Also, the withdrawals could be taxed as income by HMRC and the trustees may not be fulfilling their duties to all of the beneficiaries appropriately, and could leave themselves open to legal action.

It may be that the trust gives the trustees power to pay capital to that income beneficiary. In this case, the trustees are following the terms of the trust, but they still need to consider the impact of eroding the capital for the remaindermen.

A trustee must not place themself in a position where their duties as a trustee conflict with their private interests.

The trustees can only act within the terms of the trust deed. If they act outside those powers they are said to be in breach of trust. In cases of breach of trust the situation must be remedied.  

The beneficiaries may absolve the trustees from responsibility for the consequences of the breach. Otherwise the trustees have to make good any loss to the trust fund from their own resources.

A trustee has a general duty not make any profit from the fact that he or she acts as a trustee, although professional trustees may charge for their services in a number of circumstances.

Keeping accounts and records

It is important that trustees understand which records they need to keep. There is a core number of documents a trustee will need to keep, as well as others if the trust sells, buys or receives additional assets during the year.

Trustees should also keep records of important decisions and income payments made at their discretion to beneficiaries.

It would be sensible to retain documentation for as long as possible – ideally for the entire trust period – so evidence is available in the event of any dispute with beneficiaries.

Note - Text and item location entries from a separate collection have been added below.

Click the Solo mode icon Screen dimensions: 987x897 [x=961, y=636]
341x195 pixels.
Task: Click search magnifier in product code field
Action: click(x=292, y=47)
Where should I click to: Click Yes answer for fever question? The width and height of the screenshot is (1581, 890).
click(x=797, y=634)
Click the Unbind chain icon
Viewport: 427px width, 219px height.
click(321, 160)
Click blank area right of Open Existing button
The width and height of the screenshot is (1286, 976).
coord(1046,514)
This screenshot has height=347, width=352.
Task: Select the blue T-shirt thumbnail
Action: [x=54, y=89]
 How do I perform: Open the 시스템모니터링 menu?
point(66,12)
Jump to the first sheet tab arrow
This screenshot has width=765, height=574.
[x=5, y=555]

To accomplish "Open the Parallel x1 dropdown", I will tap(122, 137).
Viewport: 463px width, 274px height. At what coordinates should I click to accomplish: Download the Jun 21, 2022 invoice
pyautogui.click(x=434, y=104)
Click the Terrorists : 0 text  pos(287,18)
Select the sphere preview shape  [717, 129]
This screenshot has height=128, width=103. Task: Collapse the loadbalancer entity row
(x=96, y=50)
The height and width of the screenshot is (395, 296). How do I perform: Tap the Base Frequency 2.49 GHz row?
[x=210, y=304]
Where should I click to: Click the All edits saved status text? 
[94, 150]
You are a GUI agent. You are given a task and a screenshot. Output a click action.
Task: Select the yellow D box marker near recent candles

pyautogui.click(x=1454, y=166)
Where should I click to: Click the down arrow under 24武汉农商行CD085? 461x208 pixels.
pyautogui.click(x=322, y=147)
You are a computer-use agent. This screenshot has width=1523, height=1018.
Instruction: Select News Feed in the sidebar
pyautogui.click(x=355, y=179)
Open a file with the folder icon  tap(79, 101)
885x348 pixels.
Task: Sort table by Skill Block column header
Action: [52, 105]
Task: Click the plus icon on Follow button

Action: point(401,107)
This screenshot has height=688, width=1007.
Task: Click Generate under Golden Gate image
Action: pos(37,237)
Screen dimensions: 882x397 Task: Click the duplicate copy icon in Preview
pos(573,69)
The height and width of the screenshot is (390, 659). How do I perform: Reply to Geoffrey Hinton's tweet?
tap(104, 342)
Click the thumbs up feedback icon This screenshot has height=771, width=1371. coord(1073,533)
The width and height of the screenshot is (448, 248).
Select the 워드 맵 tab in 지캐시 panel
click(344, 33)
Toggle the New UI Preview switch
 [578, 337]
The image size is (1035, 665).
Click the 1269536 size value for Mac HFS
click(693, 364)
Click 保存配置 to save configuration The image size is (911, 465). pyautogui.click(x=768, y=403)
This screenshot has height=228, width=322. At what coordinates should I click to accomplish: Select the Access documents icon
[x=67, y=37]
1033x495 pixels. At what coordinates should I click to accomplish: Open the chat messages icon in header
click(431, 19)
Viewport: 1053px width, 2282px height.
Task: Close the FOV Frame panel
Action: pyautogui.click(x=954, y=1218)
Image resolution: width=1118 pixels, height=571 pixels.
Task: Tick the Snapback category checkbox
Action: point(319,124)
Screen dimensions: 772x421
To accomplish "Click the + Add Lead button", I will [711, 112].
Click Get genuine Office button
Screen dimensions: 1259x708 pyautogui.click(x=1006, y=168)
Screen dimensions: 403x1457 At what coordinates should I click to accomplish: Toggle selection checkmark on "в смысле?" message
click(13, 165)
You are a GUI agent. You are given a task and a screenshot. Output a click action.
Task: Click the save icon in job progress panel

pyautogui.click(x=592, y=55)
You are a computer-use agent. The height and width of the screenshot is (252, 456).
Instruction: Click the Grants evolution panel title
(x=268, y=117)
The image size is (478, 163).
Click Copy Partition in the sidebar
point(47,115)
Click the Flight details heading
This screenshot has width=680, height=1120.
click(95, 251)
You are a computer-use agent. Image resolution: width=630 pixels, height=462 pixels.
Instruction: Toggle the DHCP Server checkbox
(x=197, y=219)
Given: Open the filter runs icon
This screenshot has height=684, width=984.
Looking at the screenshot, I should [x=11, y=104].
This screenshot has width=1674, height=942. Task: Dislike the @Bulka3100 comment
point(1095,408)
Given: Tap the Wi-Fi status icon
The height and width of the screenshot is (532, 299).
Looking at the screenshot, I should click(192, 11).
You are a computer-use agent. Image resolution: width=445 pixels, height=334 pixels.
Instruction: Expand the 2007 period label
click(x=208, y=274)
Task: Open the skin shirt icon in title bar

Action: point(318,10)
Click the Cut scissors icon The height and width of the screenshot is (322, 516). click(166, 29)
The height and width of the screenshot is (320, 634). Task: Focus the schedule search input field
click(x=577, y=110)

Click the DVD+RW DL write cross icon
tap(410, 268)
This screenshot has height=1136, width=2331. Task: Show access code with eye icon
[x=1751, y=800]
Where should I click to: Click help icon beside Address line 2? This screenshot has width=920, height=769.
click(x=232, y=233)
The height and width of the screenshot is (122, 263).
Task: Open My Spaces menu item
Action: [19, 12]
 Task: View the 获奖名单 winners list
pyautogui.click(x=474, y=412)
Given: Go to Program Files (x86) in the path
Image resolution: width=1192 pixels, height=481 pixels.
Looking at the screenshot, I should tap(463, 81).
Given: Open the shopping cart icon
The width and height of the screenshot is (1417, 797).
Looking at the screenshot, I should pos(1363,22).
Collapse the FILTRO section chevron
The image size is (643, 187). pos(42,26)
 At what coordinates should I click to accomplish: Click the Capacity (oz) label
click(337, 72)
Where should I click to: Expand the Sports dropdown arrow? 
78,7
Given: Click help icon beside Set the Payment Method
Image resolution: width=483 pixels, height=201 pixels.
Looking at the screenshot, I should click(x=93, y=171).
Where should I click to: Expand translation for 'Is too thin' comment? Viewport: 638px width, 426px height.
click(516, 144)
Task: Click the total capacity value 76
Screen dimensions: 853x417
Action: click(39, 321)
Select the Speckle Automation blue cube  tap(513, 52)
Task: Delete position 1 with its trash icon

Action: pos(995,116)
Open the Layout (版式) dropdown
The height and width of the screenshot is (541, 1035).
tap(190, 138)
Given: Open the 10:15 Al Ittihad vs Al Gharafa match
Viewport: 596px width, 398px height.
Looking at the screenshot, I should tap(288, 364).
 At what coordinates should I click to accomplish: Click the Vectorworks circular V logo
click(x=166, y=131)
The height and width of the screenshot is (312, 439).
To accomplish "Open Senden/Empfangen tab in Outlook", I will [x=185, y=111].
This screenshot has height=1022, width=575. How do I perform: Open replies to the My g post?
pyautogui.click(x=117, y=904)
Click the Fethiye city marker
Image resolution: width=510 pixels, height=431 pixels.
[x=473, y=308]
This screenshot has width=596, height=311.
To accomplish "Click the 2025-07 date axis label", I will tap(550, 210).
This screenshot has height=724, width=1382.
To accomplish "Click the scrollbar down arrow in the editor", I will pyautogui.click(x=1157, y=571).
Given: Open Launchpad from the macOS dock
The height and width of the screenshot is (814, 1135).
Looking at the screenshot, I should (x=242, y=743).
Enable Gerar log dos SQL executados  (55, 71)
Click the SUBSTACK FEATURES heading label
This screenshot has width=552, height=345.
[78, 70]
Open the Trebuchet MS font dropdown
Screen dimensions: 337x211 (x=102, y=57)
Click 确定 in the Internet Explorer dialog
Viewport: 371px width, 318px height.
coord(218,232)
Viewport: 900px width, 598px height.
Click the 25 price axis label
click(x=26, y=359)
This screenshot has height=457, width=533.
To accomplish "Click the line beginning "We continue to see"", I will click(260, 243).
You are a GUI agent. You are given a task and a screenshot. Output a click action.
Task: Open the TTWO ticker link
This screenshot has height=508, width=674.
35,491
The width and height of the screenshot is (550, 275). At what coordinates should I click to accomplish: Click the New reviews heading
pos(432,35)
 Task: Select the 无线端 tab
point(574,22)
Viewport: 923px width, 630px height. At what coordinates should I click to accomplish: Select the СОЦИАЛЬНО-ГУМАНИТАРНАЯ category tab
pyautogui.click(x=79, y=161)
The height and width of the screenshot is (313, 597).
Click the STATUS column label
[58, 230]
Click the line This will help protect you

HMRC suggests trustees should always keep certain documents, including: bank statements for current and deposit accounts; confirmation of interest received; national savings bonds or certificates; chargeable event certificates issued by insurance companies; dividend vouchers from companies, OEICs and unit trusts; stockbroker reports and record of dividends; details of expenses paid; and details of all taxes paid by the trust. In addition, the trustees of a discretionary trust should record income payments to beneficiaries.